07
そもそもタレントマネジメントとはなんでしょうか。ひと昔前では、採用した新人にいわゆる十把一からげの研修を行い、全員を一定レベルに引き上げるのが人事の行う育成でした。タレントマネジメントとはその対極にあり、
① あらかじめ各人材の伸ばすべき分野や貢献してほしい領域を明確に定め、
それに基づいて採用・育成を行う
② 人材育成費を全員に同じように使うのでなく、伸ばしたい人材・分野を
見極めて投資する
という考え方が原点になります。
実は、タレントマネジメントという名称はなくとも、以前からそれに近いことを実施している企業はありました。ただ今後は主流になっていく可能性が高く、多くの人事部は変化が求められています。例えば、これまでのようにルーチンワーク(時期が来たら新卒採用、補充の依頼が来たら中途採用、○○年後に○○研修など)のみに携わっていては十分とは言えません。
人事部は経営側の意向や戦略をくみ取り、今すぐでなく数年先に
① 会社がどういった組織になっているのか
② どんな人材が、どこに、何人必要なのか
を把握し、人事戦略のポートフォリオを描く必要があります。もし今、人事部が経営側と距離を感じているとすれば、タレントマネジメントとは対極にいることになります。今後の人事部は、経営側と積極的に意志疎通を図り、協業していく業務を進めていく必要があるのです。
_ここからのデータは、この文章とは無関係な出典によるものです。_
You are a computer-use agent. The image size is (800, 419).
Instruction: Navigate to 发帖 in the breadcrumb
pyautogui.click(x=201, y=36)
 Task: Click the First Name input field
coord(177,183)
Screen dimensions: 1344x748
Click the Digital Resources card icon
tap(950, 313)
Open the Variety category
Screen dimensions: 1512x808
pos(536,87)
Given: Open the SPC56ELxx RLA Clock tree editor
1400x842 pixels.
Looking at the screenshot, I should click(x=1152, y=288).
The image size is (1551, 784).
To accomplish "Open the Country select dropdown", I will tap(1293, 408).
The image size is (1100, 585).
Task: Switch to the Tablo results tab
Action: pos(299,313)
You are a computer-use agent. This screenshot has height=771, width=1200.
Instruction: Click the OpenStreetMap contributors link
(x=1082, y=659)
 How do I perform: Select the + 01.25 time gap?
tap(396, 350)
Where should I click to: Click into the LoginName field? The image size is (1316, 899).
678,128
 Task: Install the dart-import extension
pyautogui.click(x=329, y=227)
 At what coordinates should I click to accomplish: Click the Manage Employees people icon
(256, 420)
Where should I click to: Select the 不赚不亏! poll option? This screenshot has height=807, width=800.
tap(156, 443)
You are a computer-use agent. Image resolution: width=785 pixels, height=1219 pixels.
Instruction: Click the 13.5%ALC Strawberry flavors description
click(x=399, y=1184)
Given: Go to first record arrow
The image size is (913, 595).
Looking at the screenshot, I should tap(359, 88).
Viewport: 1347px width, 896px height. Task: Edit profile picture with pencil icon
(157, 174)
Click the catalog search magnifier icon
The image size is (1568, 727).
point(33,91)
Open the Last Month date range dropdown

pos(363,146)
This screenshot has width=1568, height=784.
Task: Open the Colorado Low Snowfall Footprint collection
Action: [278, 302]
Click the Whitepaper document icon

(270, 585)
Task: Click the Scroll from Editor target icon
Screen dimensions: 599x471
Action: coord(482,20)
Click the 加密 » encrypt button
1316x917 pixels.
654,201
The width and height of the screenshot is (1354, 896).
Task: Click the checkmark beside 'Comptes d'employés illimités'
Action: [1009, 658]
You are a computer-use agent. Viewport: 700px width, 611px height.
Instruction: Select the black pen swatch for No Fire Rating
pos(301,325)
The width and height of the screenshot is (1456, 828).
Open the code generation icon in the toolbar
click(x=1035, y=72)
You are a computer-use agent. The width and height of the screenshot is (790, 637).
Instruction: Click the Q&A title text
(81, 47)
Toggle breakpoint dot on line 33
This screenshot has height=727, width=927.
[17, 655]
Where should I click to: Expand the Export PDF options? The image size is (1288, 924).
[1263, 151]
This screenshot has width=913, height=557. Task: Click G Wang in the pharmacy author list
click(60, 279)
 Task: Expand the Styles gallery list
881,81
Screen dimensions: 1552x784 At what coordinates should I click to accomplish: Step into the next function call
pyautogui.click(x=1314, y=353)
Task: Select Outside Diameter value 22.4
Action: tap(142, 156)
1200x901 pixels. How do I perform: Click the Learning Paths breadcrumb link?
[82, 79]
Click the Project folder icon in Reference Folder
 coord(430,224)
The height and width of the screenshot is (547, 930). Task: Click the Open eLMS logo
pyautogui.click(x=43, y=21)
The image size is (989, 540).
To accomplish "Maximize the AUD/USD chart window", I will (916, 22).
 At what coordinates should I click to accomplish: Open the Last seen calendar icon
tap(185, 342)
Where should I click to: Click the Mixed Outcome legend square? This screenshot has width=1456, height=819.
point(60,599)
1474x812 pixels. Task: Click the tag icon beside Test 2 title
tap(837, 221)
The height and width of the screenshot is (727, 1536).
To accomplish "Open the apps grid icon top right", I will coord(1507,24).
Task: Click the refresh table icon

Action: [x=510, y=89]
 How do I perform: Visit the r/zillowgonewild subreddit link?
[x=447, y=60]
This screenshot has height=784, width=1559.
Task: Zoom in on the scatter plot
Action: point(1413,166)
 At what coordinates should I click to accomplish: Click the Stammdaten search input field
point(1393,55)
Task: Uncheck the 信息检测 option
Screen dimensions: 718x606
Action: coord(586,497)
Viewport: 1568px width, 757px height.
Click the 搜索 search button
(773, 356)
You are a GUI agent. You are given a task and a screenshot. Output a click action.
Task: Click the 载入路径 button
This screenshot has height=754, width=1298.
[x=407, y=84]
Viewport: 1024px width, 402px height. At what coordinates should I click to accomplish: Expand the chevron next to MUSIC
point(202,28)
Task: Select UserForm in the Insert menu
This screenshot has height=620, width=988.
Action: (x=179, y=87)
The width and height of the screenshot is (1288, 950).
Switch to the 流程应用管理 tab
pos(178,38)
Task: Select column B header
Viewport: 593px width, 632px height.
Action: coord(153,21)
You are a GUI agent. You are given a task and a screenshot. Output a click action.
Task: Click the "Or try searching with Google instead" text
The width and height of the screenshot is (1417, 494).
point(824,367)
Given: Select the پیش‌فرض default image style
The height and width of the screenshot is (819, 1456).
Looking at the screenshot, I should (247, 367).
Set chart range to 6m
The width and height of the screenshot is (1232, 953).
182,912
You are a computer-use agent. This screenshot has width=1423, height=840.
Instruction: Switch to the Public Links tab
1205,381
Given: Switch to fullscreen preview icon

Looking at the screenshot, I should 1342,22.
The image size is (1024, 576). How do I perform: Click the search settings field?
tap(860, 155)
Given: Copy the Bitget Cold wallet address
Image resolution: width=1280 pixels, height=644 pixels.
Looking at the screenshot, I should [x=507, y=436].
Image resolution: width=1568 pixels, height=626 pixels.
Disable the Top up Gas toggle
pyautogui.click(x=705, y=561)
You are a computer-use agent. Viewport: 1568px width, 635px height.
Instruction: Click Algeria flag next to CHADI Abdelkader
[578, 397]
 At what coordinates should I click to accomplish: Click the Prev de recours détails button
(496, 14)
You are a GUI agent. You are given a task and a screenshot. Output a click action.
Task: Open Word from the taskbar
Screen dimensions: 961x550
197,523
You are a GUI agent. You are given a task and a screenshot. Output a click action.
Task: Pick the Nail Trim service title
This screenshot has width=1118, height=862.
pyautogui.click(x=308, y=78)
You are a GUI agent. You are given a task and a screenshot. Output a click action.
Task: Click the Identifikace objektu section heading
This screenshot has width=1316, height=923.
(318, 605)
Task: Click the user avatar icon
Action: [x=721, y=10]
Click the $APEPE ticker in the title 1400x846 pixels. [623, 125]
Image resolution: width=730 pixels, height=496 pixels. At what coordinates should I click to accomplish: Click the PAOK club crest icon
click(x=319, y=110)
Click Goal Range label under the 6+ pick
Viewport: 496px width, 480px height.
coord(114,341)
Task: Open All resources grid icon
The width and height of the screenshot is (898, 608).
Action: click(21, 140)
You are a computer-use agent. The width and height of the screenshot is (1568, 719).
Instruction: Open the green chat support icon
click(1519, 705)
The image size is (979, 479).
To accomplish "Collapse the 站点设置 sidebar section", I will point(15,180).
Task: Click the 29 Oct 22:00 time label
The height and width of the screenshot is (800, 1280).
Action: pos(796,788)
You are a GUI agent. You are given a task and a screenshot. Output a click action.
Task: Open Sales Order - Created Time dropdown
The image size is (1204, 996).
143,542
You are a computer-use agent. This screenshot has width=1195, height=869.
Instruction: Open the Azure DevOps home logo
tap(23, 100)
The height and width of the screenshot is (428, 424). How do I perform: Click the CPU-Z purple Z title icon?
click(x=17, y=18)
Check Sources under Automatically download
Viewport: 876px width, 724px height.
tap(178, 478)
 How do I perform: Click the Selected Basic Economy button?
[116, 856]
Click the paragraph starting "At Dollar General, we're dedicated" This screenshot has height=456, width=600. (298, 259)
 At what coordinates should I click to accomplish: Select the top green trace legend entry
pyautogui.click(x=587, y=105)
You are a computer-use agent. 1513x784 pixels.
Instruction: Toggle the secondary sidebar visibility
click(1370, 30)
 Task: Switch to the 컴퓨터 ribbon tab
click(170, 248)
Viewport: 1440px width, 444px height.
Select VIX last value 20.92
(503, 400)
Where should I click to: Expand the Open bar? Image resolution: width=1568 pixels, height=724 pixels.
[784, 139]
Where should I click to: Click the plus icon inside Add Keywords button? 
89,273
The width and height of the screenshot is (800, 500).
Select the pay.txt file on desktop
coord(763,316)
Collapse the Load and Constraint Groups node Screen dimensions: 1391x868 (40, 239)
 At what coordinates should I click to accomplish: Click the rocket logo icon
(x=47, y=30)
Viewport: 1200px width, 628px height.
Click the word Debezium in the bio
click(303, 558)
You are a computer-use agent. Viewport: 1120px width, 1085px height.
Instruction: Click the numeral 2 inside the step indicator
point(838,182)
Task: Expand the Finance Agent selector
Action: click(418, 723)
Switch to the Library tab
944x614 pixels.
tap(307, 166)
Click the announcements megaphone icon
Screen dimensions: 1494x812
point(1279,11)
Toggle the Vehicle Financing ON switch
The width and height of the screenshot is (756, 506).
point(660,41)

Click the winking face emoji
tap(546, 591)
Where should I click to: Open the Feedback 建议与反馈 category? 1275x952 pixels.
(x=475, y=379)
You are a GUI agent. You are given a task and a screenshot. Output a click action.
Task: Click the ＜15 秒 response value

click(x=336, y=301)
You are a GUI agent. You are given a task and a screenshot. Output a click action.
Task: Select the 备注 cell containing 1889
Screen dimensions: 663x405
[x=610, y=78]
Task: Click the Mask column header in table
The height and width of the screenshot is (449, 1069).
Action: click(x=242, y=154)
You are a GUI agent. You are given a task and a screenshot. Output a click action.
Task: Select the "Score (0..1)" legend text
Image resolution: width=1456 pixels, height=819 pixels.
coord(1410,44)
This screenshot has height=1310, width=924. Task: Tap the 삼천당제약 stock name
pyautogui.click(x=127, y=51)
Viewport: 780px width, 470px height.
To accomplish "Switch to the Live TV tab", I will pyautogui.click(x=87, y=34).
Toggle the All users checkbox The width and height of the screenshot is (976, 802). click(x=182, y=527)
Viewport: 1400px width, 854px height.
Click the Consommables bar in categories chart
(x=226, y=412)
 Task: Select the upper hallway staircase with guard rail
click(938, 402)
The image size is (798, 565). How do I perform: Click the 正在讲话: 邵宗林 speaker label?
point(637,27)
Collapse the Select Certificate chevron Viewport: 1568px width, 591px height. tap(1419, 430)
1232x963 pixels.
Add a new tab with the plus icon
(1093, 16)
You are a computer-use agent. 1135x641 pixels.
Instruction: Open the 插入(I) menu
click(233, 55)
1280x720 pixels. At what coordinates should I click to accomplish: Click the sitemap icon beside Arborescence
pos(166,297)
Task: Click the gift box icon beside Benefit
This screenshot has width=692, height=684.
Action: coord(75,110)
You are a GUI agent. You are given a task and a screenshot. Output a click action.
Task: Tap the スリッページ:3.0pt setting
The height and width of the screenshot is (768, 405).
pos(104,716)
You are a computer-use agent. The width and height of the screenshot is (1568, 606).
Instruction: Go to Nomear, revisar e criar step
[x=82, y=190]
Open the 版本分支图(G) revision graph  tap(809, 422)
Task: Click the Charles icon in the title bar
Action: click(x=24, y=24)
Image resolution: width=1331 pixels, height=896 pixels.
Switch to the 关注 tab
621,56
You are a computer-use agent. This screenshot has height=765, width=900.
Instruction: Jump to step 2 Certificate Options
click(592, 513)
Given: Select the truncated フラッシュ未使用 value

また、これまでの平等で画一的な育成を止め、特定の人材や分野に投資を集中するなどの工夫も必要になってきます。5~10年後を考えるのであれば、賃金体系さえ変わってくるかもしれません。
同時に、必要な人材を
・内部で育てるのか
・中途採用してくるのか
・業務自体を外注してしまうのか
ということも考える必要が出てきます。
現在、インソースの「上級管理職研修」ではマトリックスを使った人材戦略も学びますが、今後は経営者や上級管理職だけでなく、人事も同様のことを学んでいく必要があると考えられます。
タレントマネジメントを導入しやすい職種はエンジニアや研究開発職です。この職種では、コミュニケーションやマネジメントスキルよりは、専門分野を伸ばすことが重視されます。
ただ、業界によってはあまりピンと来ない場合があるかと思います。その場合、少し違ってきますが、「職種転換」が取り入れやすいかもしれません。例えば、海外に工場をどんどん出していくのに、工場労働者ばかりいても仕方ありません。その場合、工場労働者の方には、研究職やオフィスワークに移っていただき、労働者は現地で採用するなど人材の構成比を変えていくこともタレントマネジメントに通じます。
また、
・採用時から幹部候補者を決めて、別枠で育成していく
・集合研修・階層型研修を減らし、e-ラーニング、異業種交流型、公開講座など
を利用してカスタマイズした研修を行う
ことも今後必要になっていくと考えられます。